If no lathe is available, and the pillar drill won't turn a 1" drill in steel, then there's a hand method that might work. Mark out the centre of the 150mm plate, and lightly centre-pop. Set a pair of dividers to 1/2", and scribe a circle using the centre pop to anchor one leg of the dividers. Lightly centre-pop round the circle at about 1/8" intervals (that's so that you can still see where the line was when you're nearly there - a circle of half-centre-pops is easier to see than a scribed line). Chain drill inside the line, using whatever size of drill the pillar drill will comfortably push into steel. Join up the holes by file to 'lose' the bit in the middle. Then, using a turnip half-round file, remove the bulk of the rest to near the line. Switch to a second-cut half-round file, and ease the fit until it almost goes onto the round bar. Then switch to a fine half-round file, and ease out the last few thous for a nice fit (interference, sliding or clearance, as desired) on the shaft.

May sound like a lot of work, but since it's only 1/4" plate, it won't be too bad, and you can control the fit between shaft and plate. You can't do that with a hole-saw, unless you 'saw' small and file to fit.


----------



## Hemsby (7 Feb 2015)

CHJ":11r2dklc said:


> You really need someone with a metal lathe to bore it for you.



+1
Would be my first choice, you can have whatever tolerance you choose. Piece of cake for a centre lathe =D>


----------



## graduate_owner (7 Feb 2015)

Definitely clamp it down. When the drill bit breaks through there will be a great deal of force from the snag. Do you know anyone with a milling machine? It would be an easy task with that, given suitable tooling of course.

K


----------



## DTR (7 Feb 2015)

Another +1 for boring it on a lathe. Second option would be a step drill.
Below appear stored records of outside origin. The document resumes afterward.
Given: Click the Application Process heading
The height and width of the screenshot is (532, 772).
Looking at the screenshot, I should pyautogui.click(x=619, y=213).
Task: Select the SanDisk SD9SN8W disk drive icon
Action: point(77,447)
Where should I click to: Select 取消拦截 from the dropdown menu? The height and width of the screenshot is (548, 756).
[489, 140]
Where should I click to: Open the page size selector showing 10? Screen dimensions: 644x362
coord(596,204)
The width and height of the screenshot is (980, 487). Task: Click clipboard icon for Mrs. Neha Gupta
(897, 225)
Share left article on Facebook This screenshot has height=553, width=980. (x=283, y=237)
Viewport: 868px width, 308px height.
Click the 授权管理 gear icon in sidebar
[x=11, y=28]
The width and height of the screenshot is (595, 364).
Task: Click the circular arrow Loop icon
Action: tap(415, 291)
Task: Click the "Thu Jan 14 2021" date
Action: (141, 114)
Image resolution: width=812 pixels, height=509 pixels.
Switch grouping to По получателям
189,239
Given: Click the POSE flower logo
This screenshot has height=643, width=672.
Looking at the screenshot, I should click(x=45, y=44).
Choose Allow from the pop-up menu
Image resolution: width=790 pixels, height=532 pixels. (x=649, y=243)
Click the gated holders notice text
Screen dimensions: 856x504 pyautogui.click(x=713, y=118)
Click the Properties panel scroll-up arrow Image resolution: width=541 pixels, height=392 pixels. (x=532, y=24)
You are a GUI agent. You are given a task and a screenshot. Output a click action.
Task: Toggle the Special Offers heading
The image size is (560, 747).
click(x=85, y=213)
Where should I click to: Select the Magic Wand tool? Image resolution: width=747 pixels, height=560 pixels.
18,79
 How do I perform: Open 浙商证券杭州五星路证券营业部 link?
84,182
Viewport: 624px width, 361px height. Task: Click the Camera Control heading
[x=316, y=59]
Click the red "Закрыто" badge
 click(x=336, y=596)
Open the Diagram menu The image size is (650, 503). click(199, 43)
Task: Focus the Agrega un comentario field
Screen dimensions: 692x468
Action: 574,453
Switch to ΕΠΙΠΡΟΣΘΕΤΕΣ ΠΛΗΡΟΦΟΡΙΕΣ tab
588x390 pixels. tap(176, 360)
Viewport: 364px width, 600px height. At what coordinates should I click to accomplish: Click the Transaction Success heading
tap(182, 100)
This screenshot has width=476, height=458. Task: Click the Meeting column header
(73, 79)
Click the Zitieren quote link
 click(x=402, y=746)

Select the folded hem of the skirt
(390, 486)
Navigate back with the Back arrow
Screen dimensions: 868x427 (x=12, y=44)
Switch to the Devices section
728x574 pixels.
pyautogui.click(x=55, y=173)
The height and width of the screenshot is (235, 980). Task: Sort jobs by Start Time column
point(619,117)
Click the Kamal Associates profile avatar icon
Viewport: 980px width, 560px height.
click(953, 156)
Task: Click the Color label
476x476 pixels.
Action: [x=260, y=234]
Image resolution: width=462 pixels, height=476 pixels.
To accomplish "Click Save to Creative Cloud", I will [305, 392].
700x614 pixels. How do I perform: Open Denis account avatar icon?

If using the holesaw, drill a small hole inside the 1" diameter first. Position it so that the outer edge just touches the inside of the 1" diameter. This gives the swarf from the holesaw somewhere to escape to, rather than clogging the teeth.


----------



## Mooeee (7 Feb 2015)

A Mag drill with rotabroach bit will drill through in about 20 seconds and be perfect and as neat a cut as you would ever want.


----------



## RogerP (8 Feb 2015)

Given a pillar drill and the piece clamped in a vice on the drill table I'd just work through a few sizes of ordinary blacksmith's or jobber's drill bits. Start off with say a 5mm then 10mm, 13mm, 16mm, 18mm 22mm 25mm or whatever. Wouldn't take but a few minutes.


----------



## woodpig (8 Feb 2015)

Boring head on a milling machine is another option.

http://youtu.be/l_t8nqlLhH0


----------



## RobinBHM (8 Feb 2015)

I sometimes order structural steel beams and plates with pre cut holes and often wondered how come the holes are so clean. Ive looked up mag drills and rotobroach -actually not massively expensive, however I dont need much accuracy so I think I will stick with a hole drill, but maybe 26mm or 27mm as slack wouldnt matter.

I did think about working up in hss drill sizes, but dont think ive got any larger drill bits for metal.


----------



## nanscombe (8 Feb 2015)

Probably a bit naive but if you didn't have a large diameter drill bit could you make a number of smaller holes around the circumference, enough to allow you to pop out most of the metal, and then use a metal rasp to finess it?


----------



## woodfarmer (8 Feb 2015)

One of three shims I made 1mm, 1.5mm and 2mm







The smaller holes were drilled then sized using a taper drill (from screwfix).

Machining 1mm aluminium plate on a lathe is not entirely simple.


----------